● **Problem requirements**: Each entry below must be given again word for word, with no pictures.

[Saved data entries]
##########
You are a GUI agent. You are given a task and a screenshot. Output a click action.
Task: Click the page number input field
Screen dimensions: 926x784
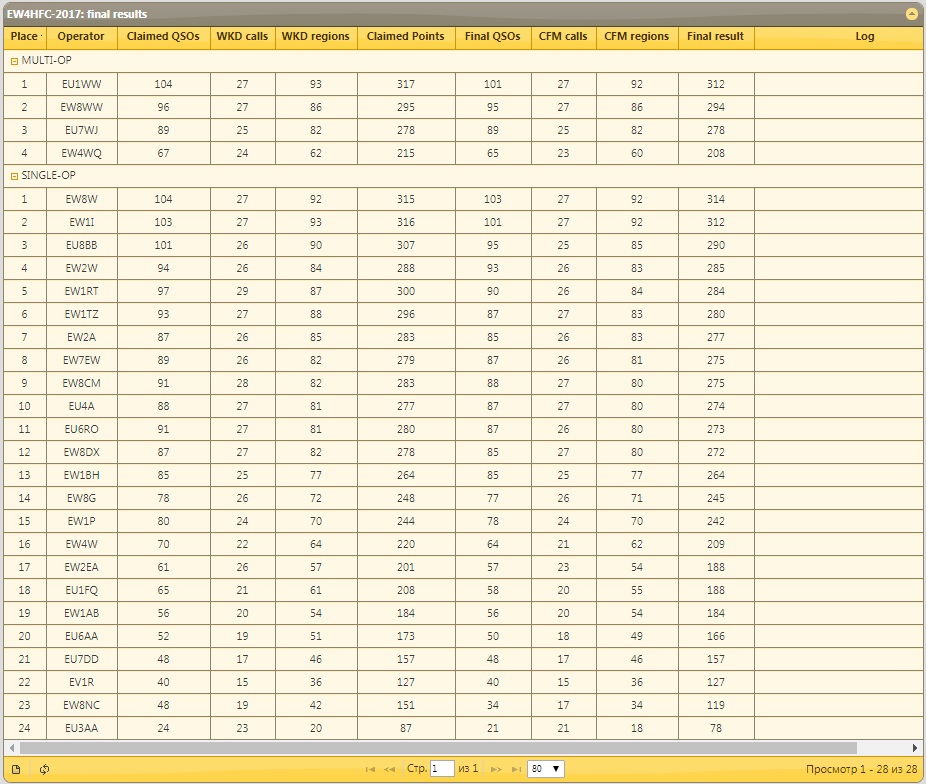(x=441, y=769)
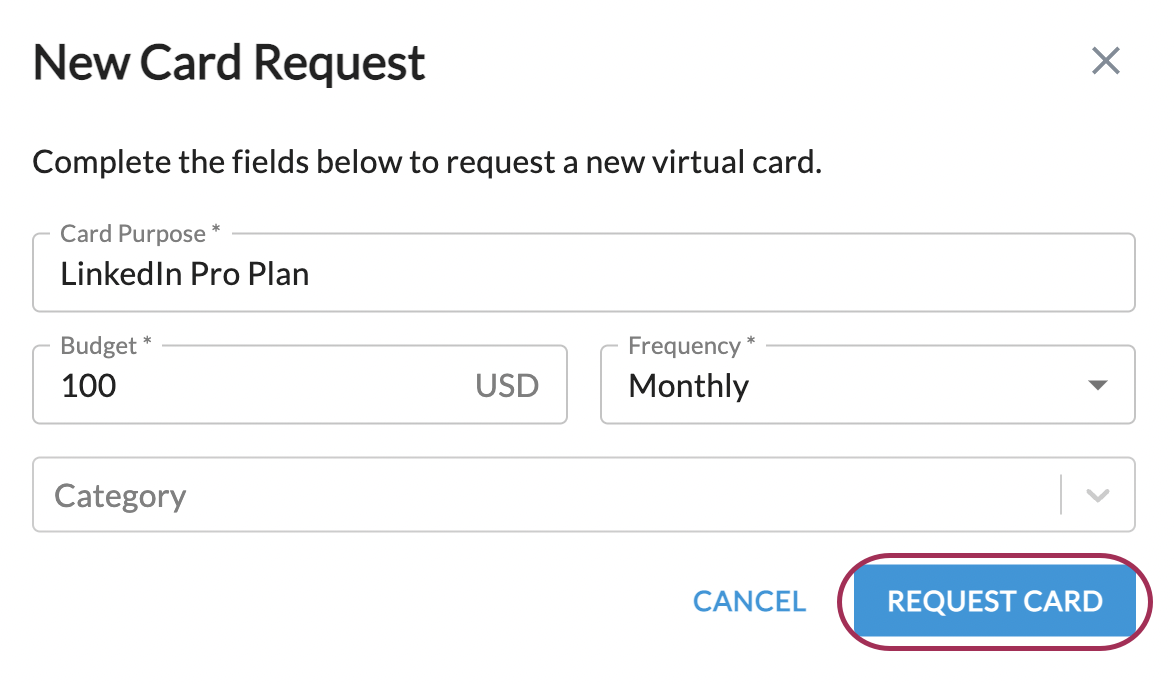Click the "100" budget value
This screenshot has width=1174, height=684.
click(89, 386)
##########
● **Response to this exercise**:
You are a GUI agent. You are given a task and a screenshot. Output a click action.
Task: Click the page number input field
Screen dimensions: 926x784
(x=441, y=769)
Click the "100" budget value
This screenshot has width=1174, height=684.
click(89, 386)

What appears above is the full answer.